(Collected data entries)
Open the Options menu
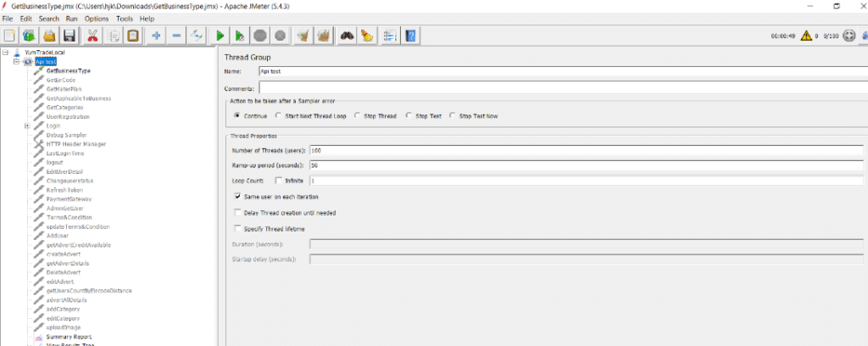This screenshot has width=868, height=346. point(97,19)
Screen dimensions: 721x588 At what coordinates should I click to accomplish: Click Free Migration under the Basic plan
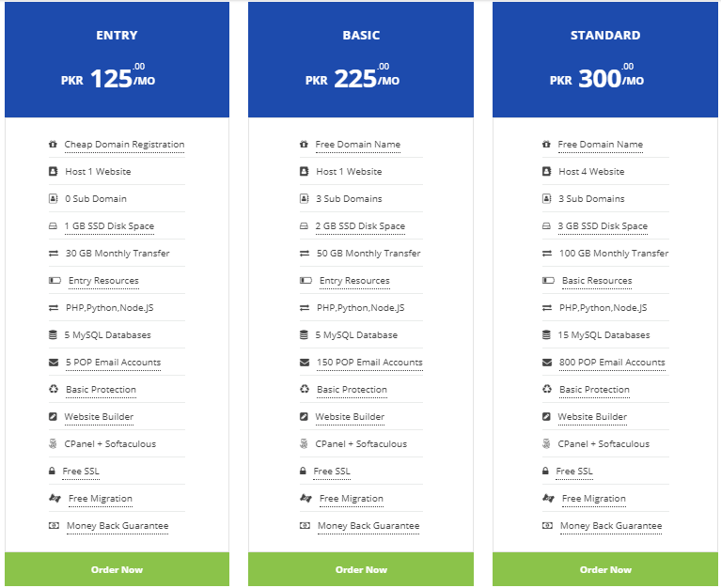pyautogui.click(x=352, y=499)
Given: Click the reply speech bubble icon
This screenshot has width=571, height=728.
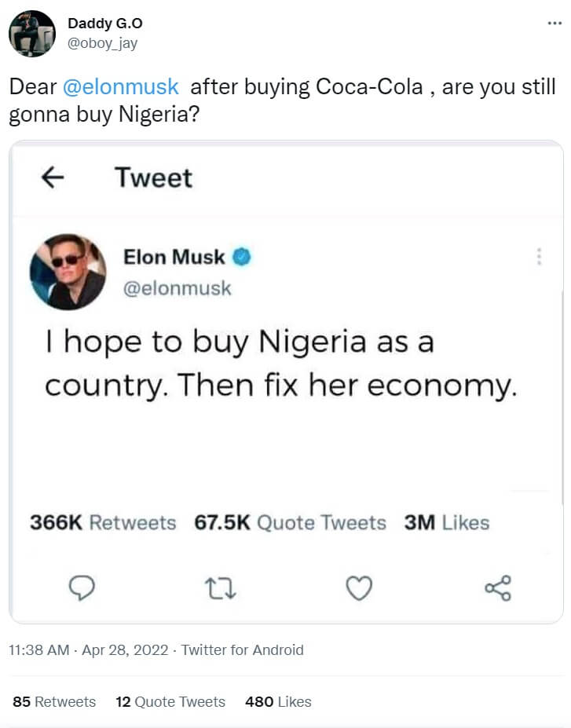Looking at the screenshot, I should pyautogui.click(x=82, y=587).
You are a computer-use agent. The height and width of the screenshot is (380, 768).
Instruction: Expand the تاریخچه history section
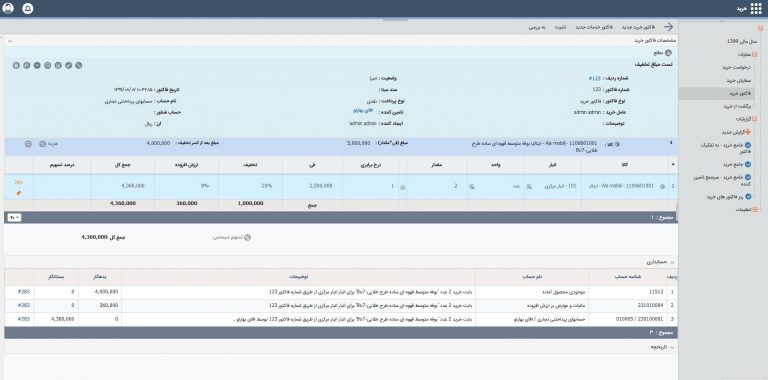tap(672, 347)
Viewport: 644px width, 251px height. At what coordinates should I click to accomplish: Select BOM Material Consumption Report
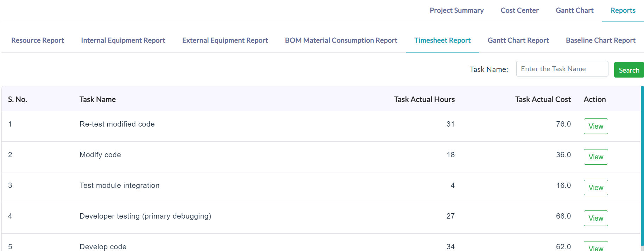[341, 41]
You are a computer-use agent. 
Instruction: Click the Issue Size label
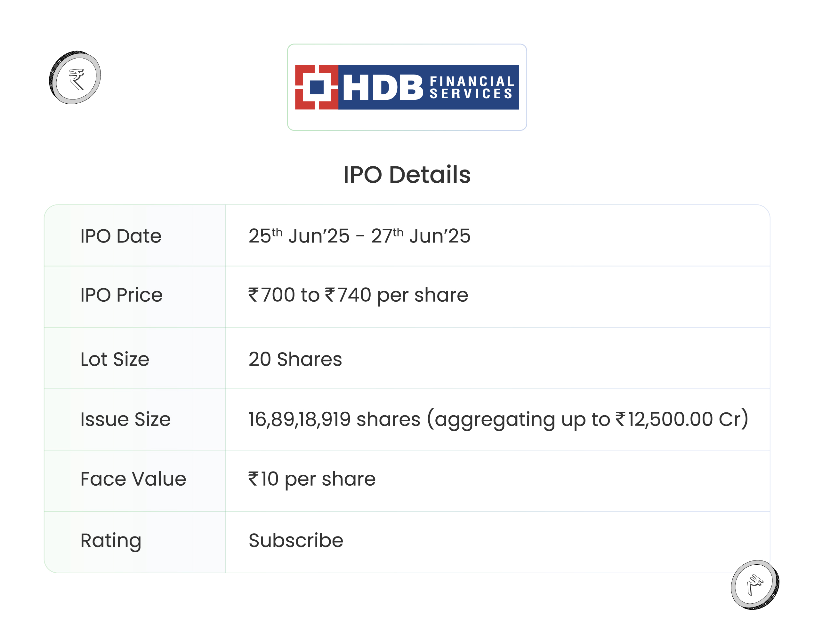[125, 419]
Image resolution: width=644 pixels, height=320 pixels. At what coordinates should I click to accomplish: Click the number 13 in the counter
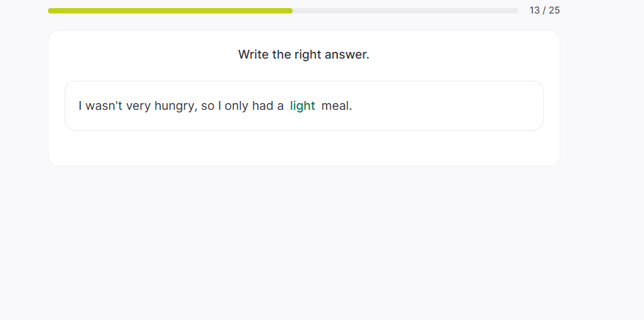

### YOUR INSTRUCTIONS
Scan the data for the string "computer" and copy each line in which it occurs.

### TASK RESPONSE
You are a computer-use agent. The height and width of the screenshot is (380, 768).
You are a computer-use agent. 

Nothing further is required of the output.